* **DATA SUPPLIED**:
▬▬▬▬▬▬▬▬▬▬

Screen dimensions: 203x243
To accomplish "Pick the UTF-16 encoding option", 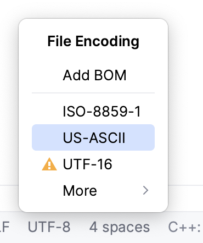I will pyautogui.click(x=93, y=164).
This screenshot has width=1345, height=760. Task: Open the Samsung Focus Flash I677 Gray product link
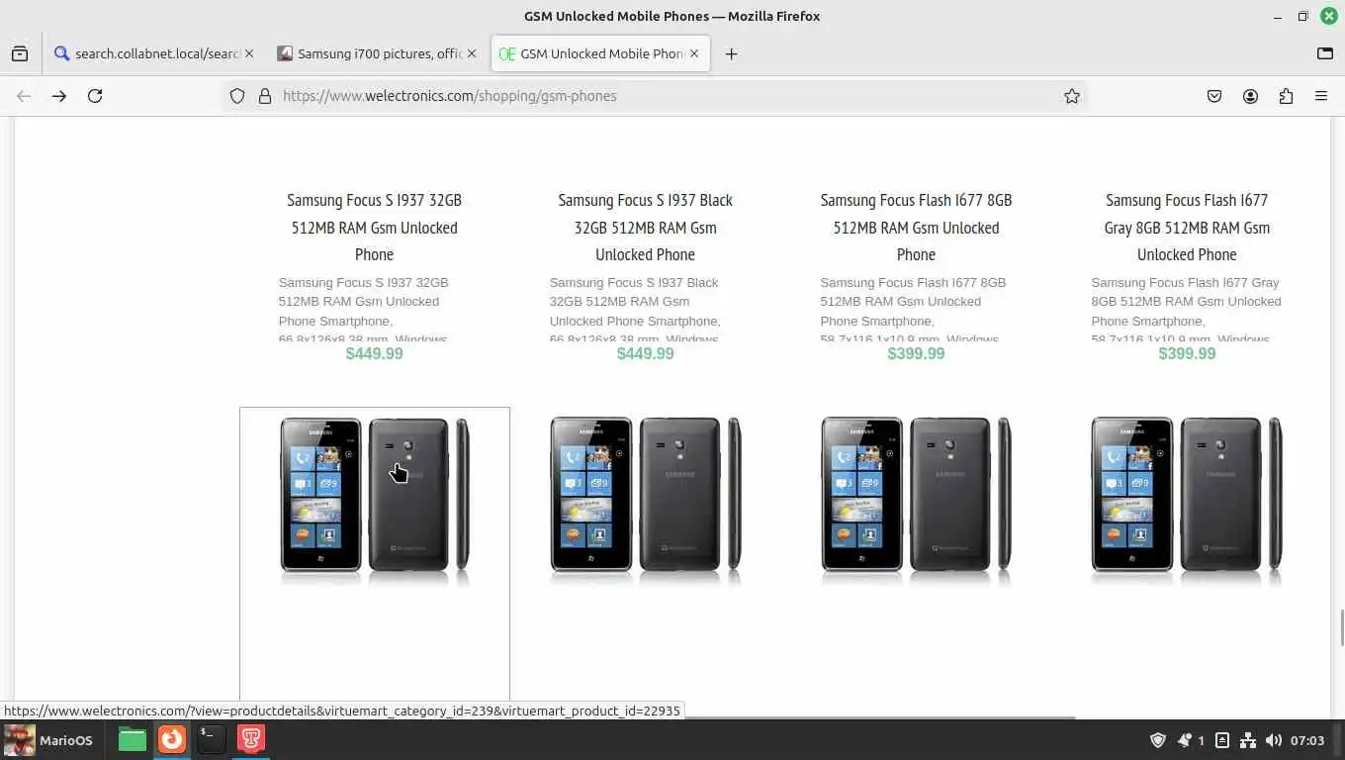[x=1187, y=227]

▬▬▬▬▬▬▬▬▬▬

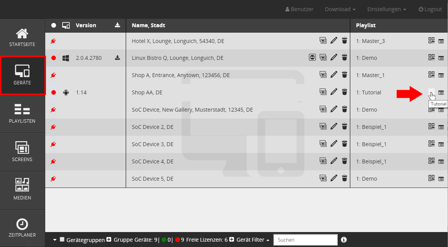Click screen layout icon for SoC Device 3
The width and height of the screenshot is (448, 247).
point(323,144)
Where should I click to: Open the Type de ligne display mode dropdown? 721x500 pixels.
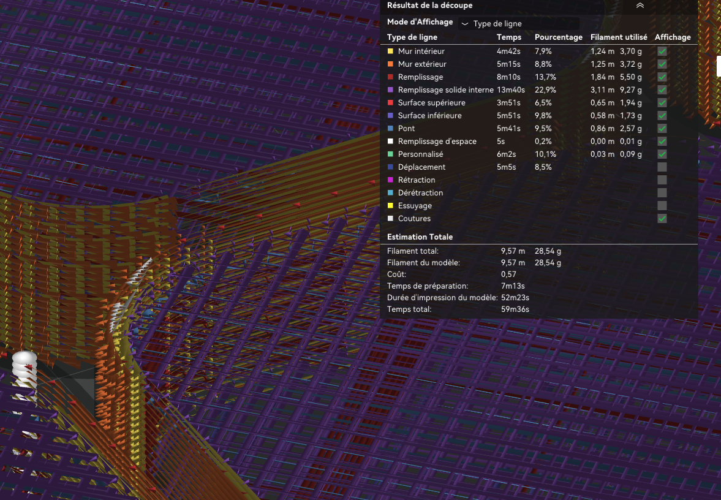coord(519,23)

▬▬▬▬▬▬▬▬▬▬

* **CHALLENGE**: Copy the records from the line with "This screenshot has" up to and including the line with "[x=1187, y=227]", leaving out the pictures.

* **SOLUTION FOR THIS EXERCISE**:
This screenshot has width=1345, height=760. Task: Open the Samsung Focus Flash I677 Gray product link
[x=1187, y=227]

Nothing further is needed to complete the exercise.